- Your goal:
Shift every coordinate in the answers by adding 30, and write out only the stretch of the listing from the line containing "Click the Area 0" through the line containing "Choose the router", with the requests included.

- Source records:

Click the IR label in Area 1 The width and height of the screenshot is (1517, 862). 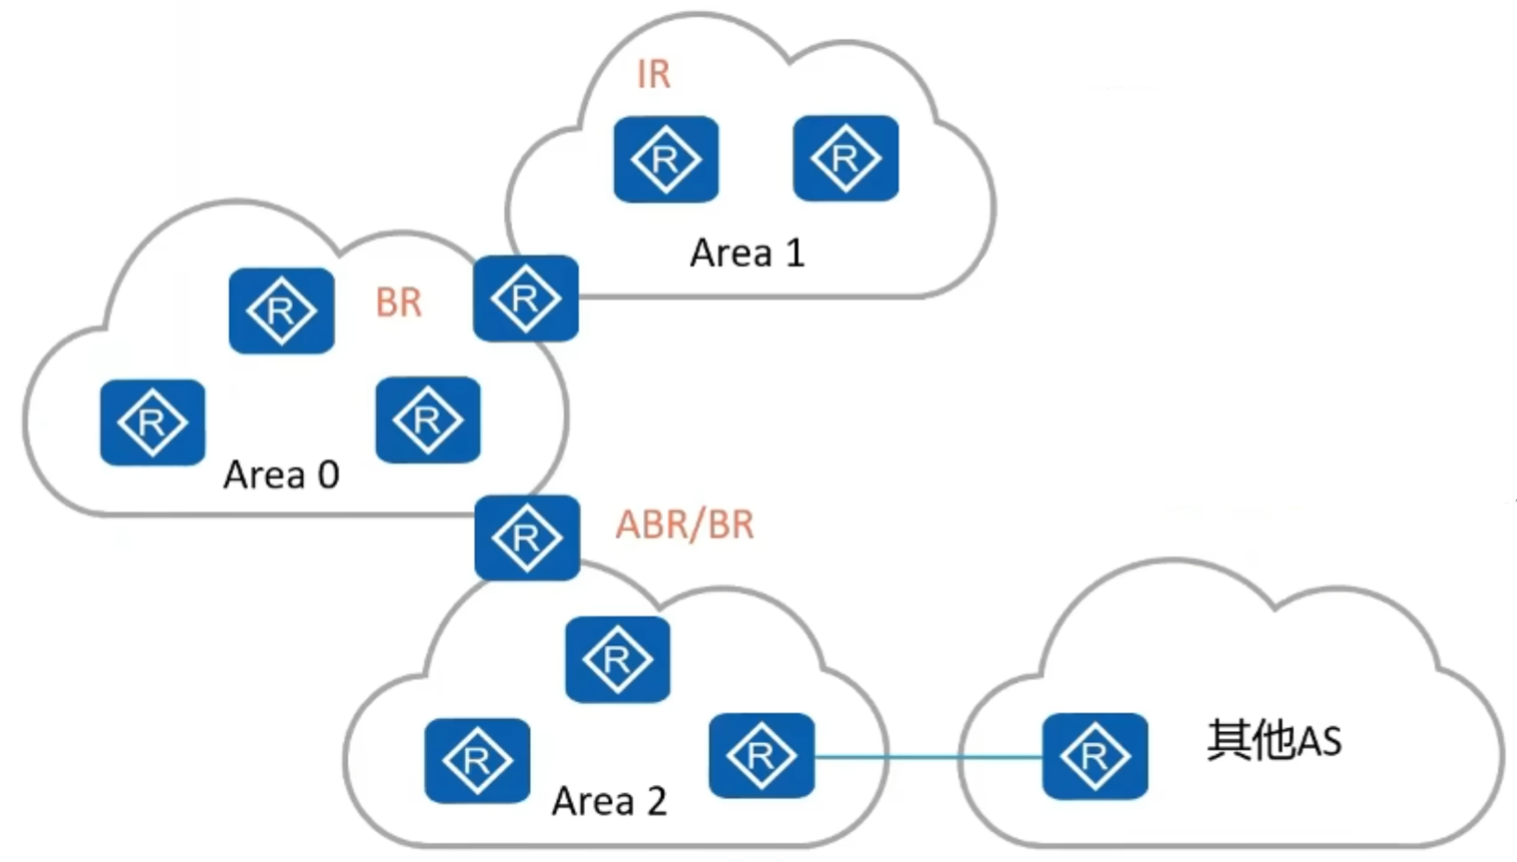point(654,74)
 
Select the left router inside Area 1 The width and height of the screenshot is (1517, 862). point(666,159)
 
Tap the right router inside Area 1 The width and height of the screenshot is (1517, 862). point(845,158)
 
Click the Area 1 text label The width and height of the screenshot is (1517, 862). point(747,253)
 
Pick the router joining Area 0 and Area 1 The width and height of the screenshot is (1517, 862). point(526,298)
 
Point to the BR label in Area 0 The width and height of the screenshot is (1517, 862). point(399,303)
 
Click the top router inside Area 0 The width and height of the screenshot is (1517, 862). point(282,311)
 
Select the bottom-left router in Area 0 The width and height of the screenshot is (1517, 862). point(153,422)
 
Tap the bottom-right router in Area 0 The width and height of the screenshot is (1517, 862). point(428,419)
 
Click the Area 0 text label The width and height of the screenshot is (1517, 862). point(281,475)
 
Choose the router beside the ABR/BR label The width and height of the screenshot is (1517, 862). point(527,537)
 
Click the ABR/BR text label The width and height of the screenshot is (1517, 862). point(685,525)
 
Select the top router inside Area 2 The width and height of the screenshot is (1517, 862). point(618,659)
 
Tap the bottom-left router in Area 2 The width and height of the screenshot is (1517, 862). point(477,761)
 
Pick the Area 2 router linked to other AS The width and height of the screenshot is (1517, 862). point(761,755)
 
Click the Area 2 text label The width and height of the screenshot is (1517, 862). point(609,801)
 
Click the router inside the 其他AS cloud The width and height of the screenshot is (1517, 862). point(1095,755)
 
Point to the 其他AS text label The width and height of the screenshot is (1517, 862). point(1274,741)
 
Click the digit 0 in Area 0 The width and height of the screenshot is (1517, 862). point(328,475)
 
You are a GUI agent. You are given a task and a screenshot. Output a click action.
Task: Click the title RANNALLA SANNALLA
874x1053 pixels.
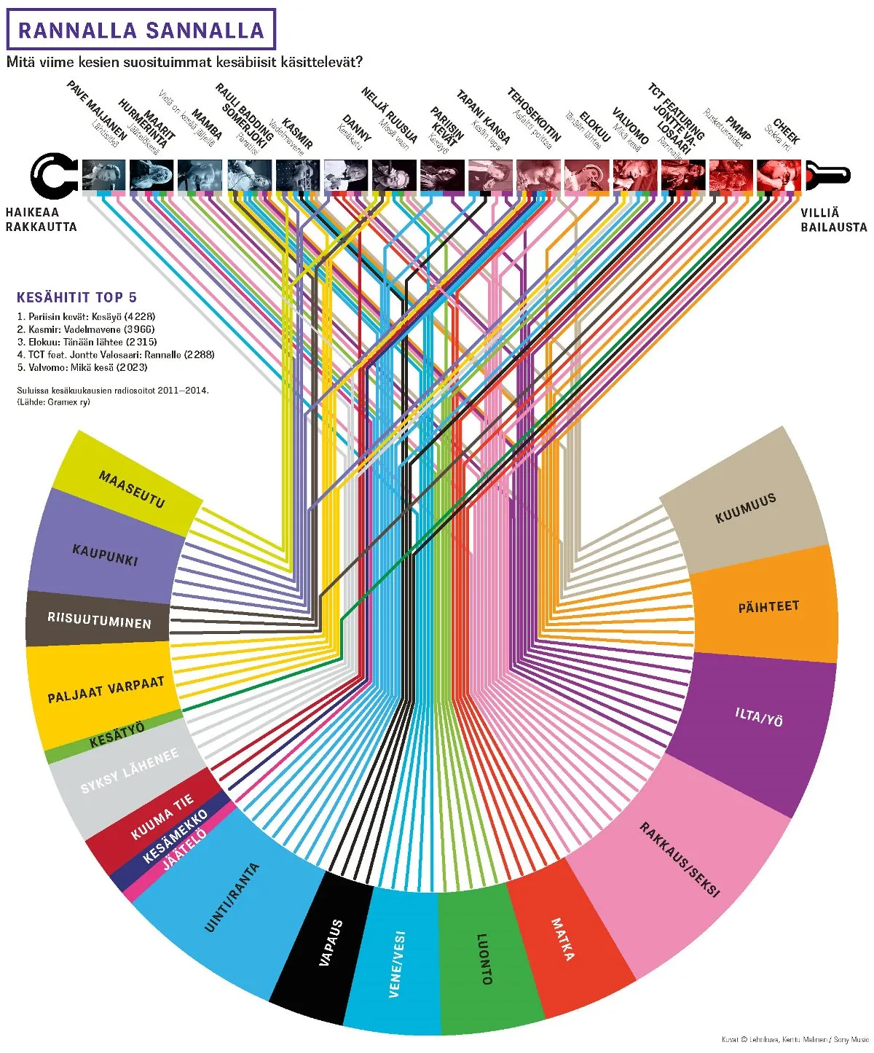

- Answer to the task:
Click the Area 0 text label The width and height of the screenshot is (1517, 862). point(311,505)
 
Choose the router beside the ABR/BR label The width and height of the screenshot is (1517, 862). point(557,567)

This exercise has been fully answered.